Your instructions:
Word for word, please restate the line containing "This screenshot has width=1456, height=819." and all the lines that follow it to the end of the data.
● ● ● ● ● ● ●
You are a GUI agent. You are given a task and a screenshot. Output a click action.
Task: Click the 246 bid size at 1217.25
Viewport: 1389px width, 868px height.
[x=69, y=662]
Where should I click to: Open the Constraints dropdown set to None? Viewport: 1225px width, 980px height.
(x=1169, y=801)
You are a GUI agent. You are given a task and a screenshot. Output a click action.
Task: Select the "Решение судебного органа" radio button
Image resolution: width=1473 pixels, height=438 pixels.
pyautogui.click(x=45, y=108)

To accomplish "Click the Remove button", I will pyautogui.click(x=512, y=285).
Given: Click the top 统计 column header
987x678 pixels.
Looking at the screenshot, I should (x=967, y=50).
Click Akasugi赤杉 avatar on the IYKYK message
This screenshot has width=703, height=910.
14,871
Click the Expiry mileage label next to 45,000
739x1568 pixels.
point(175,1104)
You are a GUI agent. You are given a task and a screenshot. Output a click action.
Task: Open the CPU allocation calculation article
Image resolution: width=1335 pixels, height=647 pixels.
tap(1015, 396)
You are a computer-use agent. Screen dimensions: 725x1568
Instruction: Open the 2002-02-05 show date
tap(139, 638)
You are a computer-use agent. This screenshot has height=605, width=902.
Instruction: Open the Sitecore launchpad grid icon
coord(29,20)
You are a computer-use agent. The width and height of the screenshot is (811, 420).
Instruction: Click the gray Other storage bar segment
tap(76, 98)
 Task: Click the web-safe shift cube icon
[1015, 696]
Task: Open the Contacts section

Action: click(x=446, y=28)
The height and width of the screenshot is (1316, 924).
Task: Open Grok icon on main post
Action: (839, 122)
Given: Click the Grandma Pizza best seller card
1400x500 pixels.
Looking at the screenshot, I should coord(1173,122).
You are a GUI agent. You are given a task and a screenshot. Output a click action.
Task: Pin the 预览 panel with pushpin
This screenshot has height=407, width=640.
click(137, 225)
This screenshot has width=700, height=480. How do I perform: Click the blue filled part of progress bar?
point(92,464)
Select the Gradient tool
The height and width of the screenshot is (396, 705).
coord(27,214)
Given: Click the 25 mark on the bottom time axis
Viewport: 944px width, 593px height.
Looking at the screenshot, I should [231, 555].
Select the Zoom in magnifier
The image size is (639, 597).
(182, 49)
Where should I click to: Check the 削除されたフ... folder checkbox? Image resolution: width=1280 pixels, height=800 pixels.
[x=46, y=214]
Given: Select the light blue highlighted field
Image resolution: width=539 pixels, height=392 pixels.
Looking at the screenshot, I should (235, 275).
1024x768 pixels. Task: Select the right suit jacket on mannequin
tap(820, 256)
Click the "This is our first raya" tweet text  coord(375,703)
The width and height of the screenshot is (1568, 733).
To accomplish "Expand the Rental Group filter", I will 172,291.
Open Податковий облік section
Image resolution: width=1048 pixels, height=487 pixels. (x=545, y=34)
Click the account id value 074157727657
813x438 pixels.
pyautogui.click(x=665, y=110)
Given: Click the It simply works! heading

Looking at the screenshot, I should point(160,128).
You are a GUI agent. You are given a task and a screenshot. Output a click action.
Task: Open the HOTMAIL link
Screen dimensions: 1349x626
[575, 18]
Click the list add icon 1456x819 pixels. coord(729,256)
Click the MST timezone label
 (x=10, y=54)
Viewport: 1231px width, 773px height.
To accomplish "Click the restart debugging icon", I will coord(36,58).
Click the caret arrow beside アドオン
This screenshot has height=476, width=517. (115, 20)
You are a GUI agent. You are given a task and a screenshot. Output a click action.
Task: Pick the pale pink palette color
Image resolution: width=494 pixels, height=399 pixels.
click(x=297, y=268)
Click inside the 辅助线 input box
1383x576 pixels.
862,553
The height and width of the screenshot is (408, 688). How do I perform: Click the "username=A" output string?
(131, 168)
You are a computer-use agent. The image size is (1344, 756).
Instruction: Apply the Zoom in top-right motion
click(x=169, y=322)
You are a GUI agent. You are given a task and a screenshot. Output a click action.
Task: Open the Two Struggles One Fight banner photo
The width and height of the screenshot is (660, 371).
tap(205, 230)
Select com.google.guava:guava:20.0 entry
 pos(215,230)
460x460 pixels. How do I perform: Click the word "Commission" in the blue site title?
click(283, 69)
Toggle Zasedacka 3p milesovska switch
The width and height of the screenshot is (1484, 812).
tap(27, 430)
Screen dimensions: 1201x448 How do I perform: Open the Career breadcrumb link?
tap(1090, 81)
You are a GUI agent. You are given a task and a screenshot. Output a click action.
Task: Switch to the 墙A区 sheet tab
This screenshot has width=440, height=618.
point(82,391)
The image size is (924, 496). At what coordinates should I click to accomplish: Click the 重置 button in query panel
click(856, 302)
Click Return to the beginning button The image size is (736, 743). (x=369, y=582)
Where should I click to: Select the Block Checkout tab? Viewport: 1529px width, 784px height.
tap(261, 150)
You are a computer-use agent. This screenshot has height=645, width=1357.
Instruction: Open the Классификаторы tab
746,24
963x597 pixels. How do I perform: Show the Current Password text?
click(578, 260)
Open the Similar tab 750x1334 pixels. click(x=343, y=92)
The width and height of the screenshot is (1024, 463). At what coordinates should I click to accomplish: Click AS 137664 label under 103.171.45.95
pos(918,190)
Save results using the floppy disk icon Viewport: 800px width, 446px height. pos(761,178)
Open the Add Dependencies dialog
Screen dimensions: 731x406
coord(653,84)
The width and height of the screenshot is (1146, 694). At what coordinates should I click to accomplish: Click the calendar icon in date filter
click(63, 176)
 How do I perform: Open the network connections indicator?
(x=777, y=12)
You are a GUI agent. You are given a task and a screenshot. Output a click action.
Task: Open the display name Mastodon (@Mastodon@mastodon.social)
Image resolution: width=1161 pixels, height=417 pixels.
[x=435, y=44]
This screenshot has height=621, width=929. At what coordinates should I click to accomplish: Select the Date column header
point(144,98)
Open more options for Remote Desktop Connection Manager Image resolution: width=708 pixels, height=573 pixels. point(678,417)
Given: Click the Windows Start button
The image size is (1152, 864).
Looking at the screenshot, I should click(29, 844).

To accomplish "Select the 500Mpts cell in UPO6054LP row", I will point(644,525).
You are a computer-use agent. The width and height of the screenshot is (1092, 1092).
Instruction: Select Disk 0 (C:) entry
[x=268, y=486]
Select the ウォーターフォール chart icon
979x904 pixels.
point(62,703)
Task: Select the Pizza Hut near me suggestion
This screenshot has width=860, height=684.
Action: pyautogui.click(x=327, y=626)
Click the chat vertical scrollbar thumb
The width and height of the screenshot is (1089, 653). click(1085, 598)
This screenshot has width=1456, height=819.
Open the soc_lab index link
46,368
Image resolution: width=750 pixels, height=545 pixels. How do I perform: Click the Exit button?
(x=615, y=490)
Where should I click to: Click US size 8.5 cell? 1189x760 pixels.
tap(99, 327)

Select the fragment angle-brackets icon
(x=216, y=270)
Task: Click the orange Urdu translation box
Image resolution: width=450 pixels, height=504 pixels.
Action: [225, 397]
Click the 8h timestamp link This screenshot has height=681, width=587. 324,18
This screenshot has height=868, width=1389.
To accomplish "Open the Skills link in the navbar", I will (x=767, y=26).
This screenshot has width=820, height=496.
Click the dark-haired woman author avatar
● ● ● ● ● ● ●
Completed task:
This screenshot has width=1456, height=819.
Open the soc_lab index link
46,368
Image resolution: width=750 pixels, height=545 pixels. How do I perform: Click the Exit button?
(x=615, y=490)
Where should I click to: Click US size 8.5 cell? 1189x760 pixels.
tap(99, 327)

Select the fragment angle-brackets icon
(x=216, y=270)
Task: Click the orange Urdu translation box
Image resolution: width=450 pixels, height=504 pixels.
Action: [225, 397]
Click the 8h timestamp link This screenshot has height=681, width=587. 324,18
This screenshot has height=868, width=1389.
To accomplish "Open the Skills link in the navbar", I will (x=767, y=26).
This screenshot has width=820, height=496.
Click the dark-haired woman author avatar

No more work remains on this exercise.